◆ About this task:
Leaving out the pictures, please retype each record exactly.

%%

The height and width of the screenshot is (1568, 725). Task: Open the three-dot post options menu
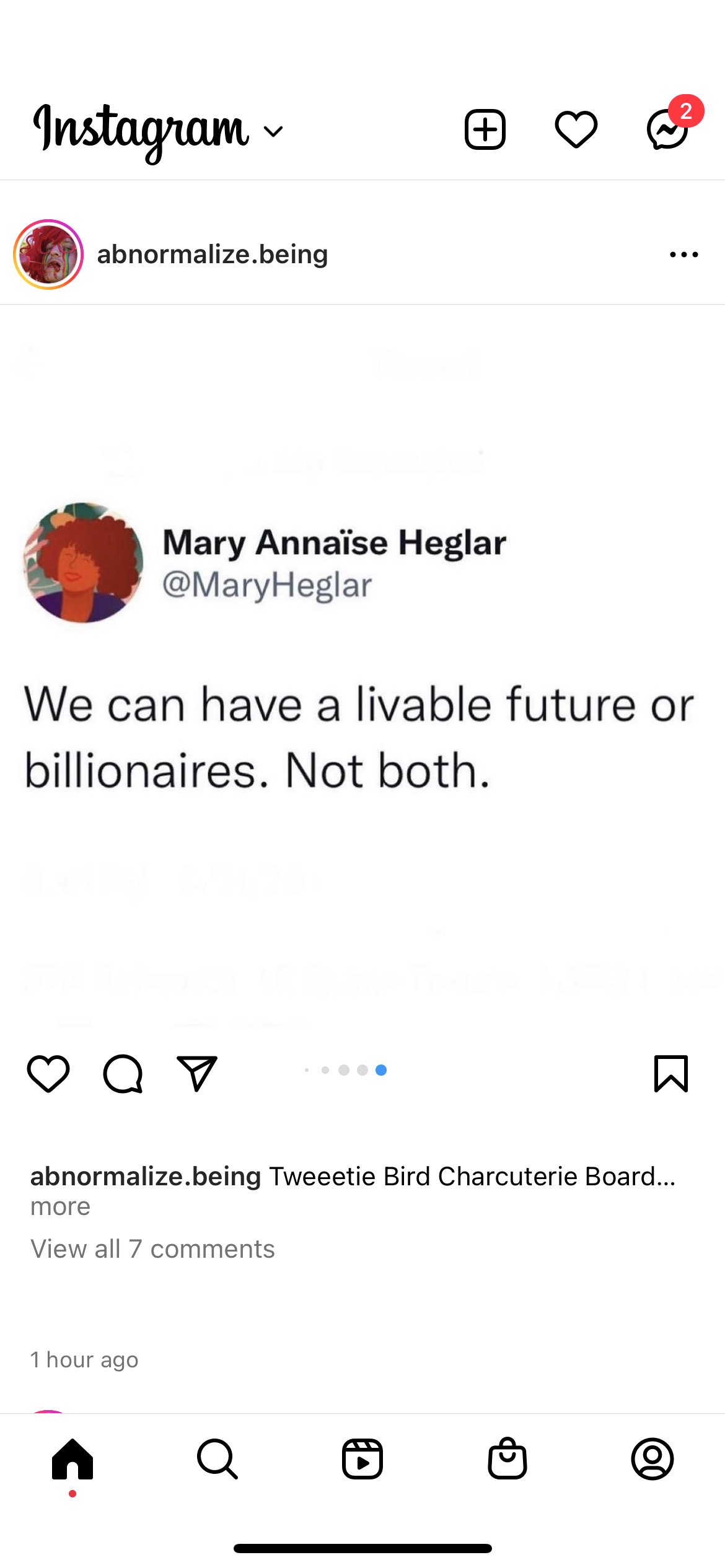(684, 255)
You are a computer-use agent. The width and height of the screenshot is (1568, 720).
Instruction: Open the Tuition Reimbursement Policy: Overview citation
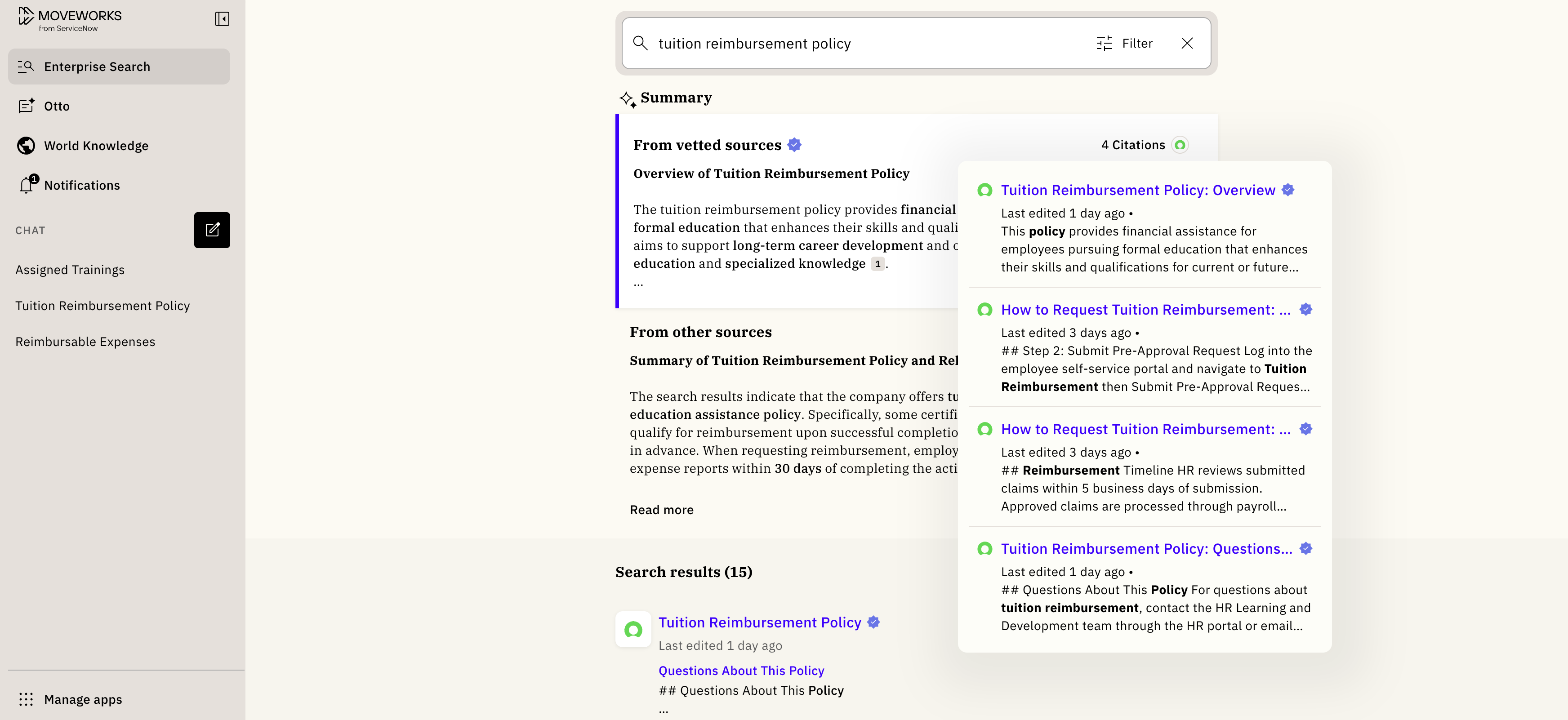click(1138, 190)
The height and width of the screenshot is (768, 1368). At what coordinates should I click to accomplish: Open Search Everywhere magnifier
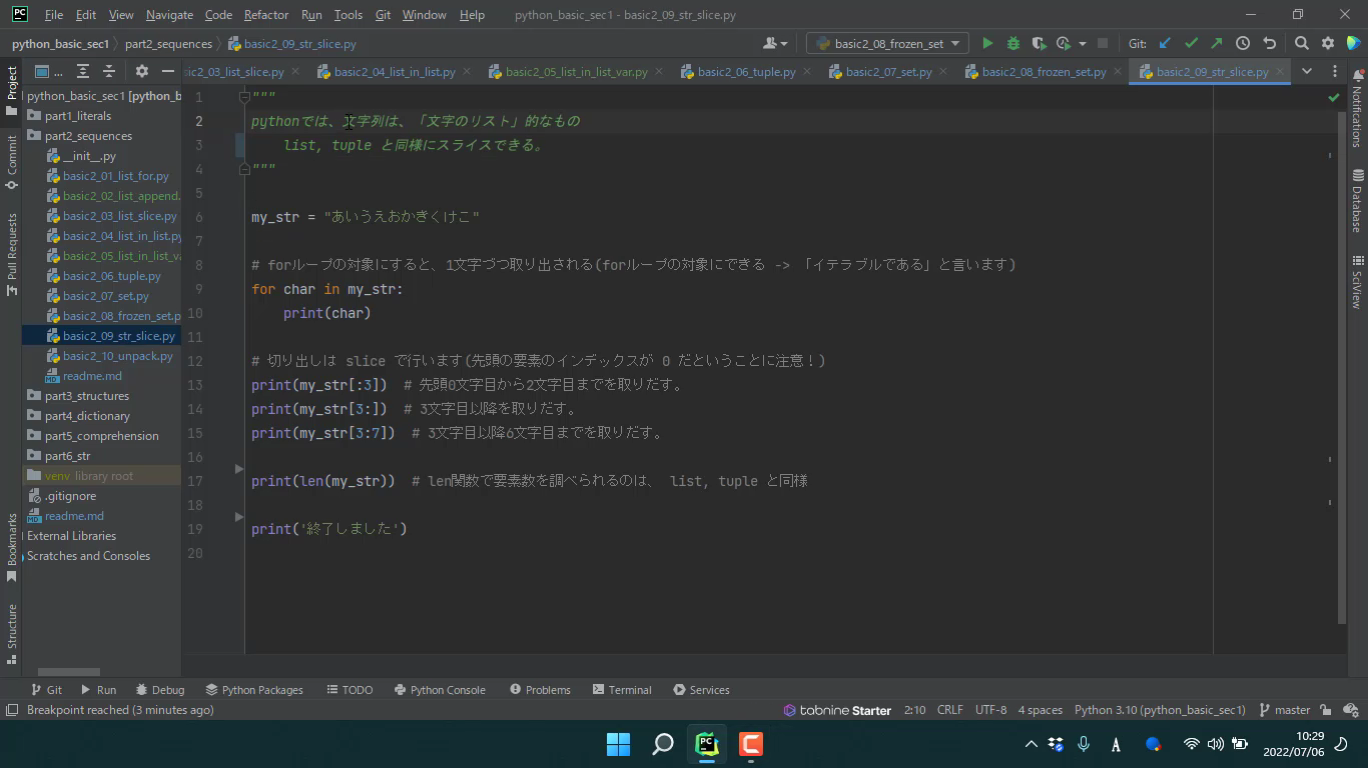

%%

◆ Answer space:
The height and width of the screenshot is (1568, 725). Task: Open the three-dot post options menu
(684, 255)
You are a computer-use agent. The width and height of the screenshot is (1568, 720).
Instruction: Open the Tuition Reimbursement Policy: Overview citation
click(1138, 190)
The height and width of the screenshot is (768, 1368). At what coordinates should I click to accomplish: Open Search Everywhere magnifier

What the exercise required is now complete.